Perveen and colleagues investigated the transport of the essential trace element zinc from mother to foetus (Perveen, 2002). The transport of zinc already varies throughout gestation and the role of the transport proteins in the neonate and the mother may also change during pregnancy. The authors determined cord blood plasma zinc concentrations in premature and full-term new-borns, and correlated these values with those of maternal blood plasma at birth. Also, they examined whether cord blood plasma concentration of these elements varied with gestational age. The 35 mother-infant pairs included in this study were 11 in the 38–42-week gestational age (GA), 9 in the 34–37-week GA, 11 in the 29–33-week GA group and 4 in the 24–28-week GA. They found via trend analysis that cord plasma zinc decreased with GA at birth. There were no differences with GA in maternal plasma zinc. Thereby, the vigorous mother-to-foetus uphill zinc transfer is clear throughout the last trimester.

Background information on the detection of male reproductive effects and derivation of interspecies extrapolation factors

Mangeldorf and Buschmann analysed the suitability of different study designs and endpoints to detect effects on male reproduction in animal species (Mangeldorf and Buschmann 2002). Moreover, LOAELs in animals and in humans have been compared in order to find general principles for the extrapolation from animals to humans. It was found, that histopathology of the testes was the most sensitive endpoint. If appropriate fixation and embedding techniques are used, effects can be detected already after 4 weeks of treatment with high sensitivity. Other sensitive parameters were weights of reproductive organs including accessory glands i.e. testis, epididymis, prostate, seminal vesicle weight and sperm parameters such as sperm count, sperm morphology and sperm motility, the latter being especially important as it is more sensitive than histopathology in some cases. Due to the high variation of several of these parameters, only pronounced effects can be detected. Laboratory animals are still fertile even if the sperm counts drop by 90 to 99%. Consequently, in fertility studies, fertility parameters showed lower sensitivity than the other parameters. In most cases not a single endpoint but rather several endpoints were affected. Only a few studies were available which characterize the human situation. There is considerable interindividual variability but also in one individual from measurement to measurement. Sperm count, motility, morphology and volume are associated with fertility in humans, but other not yet known factors may contribute as well.

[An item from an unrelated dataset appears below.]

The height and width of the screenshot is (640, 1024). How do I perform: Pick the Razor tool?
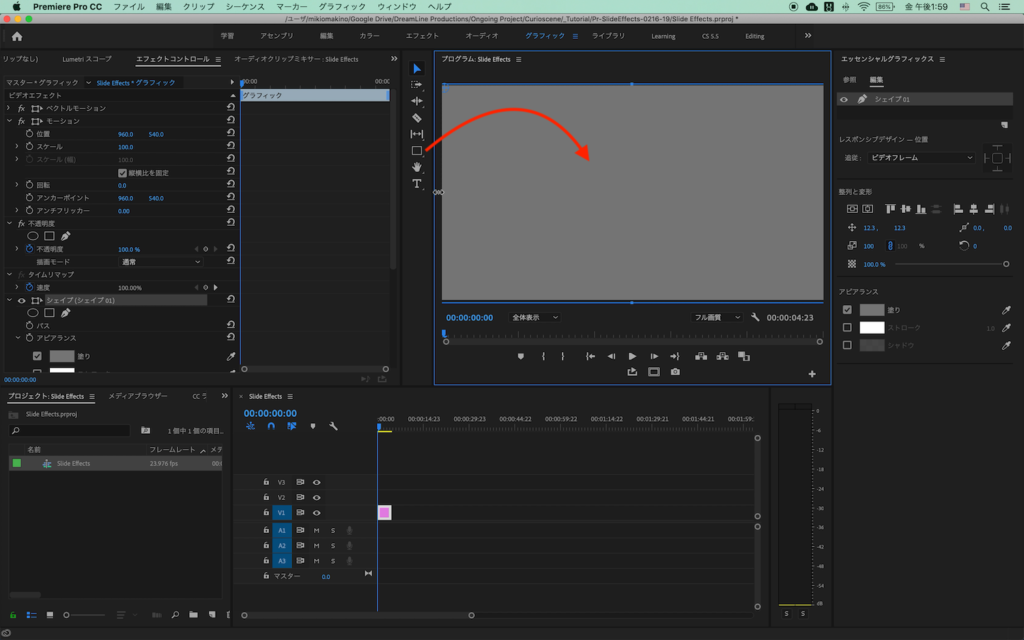(x=417, y=118)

Interspecies extrapolation factors (IEF) have been derived for the most sensitive endpoint in laboratory animals. The small database available and limitations of the studies prevent any final conclusion. As a tendency, if calculated on the basis of caloric demand, many IEF were near 1, indicating that humans are generally not more susceptible to reproductive toxicants than laboratory animals as was originally assumed. Therefore, the same standard assessment factors for species differences as for other endpoints may be applied. According to results of this evaluation, for the purpose of hazard identification a subacute study with concentrations which produce significant general toxicity may be sufficient. If effects have been found, for the purpose of risk assessment the NOAEL has to be identified by testing sensitive endpoints, such as refined histopathology, sperm motility and weight of testes, epididymides, prostate and seminal vesicles. Although a subchronic study is preferable, a subacute study may be sufficient. For extrapolation from subacute to subchronic studies, an assessment factor of > 2 was derived. If only one- or multi-generation studies without detailed histopathology and sperm parameters are available, an assessment factor of > 3 should be applied for adjusting to the low sensitivity of laboratory animals due to their high sperm reserve. A recommendation for future research is the development of a rabbit model which allows sequential sperm analysis and better observation of behaviour than the rodent models.